EXERCISE DESCRIPTION: The answer must be every line of the data that holds the word "will".

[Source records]
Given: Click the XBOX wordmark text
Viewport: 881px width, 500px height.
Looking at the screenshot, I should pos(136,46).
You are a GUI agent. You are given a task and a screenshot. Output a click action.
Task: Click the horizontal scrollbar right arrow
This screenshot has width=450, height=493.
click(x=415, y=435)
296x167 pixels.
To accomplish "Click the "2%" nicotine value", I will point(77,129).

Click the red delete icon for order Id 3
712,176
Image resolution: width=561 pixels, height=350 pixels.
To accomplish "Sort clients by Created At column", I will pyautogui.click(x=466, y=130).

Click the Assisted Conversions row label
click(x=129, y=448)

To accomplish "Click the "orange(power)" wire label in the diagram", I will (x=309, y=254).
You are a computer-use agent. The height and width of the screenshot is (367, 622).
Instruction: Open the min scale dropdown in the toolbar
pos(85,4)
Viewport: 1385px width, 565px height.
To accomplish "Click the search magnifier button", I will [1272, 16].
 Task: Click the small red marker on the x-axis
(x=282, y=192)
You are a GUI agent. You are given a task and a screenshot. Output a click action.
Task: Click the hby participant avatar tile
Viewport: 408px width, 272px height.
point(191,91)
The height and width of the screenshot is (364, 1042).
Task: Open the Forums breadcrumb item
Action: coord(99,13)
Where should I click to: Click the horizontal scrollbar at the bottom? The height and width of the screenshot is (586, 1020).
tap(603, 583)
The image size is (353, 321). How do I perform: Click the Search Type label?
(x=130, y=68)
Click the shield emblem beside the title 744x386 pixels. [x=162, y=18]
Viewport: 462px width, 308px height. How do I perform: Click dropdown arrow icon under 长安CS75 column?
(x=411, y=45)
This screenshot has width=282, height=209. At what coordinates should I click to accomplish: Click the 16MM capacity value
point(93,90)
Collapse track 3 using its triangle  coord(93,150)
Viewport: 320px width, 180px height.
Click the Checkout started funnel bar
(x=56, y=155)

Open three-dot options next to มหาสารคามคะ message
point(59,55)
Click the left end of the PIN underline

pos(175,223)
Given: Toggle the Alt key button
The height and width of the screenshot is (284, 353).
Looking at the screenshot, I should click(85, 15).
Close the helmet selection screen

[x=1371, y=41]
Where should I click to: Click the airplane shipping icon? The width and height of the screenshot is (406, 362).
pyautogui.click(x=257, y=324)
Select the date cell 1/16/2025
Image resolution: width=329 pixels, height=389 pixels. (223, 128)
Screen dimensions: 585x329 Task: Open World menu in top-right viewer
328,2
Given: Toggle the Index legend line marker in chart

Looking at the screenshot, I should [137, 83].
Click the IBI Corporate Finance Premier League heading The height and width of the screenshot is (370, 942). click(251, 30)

SOLVED EXERCISE:
To accomplish "Click the "2%" nicotine value", I will point(77,129).
To accomplish "Sort clients by Created At column", I will pyautogui.click(x=466, y=130).
To accomplish "Click the "orange(power)" wire label in the diagram", I will (x=309, y=254).
To accomplish "Click the search magnifier button", I will [1272, 16].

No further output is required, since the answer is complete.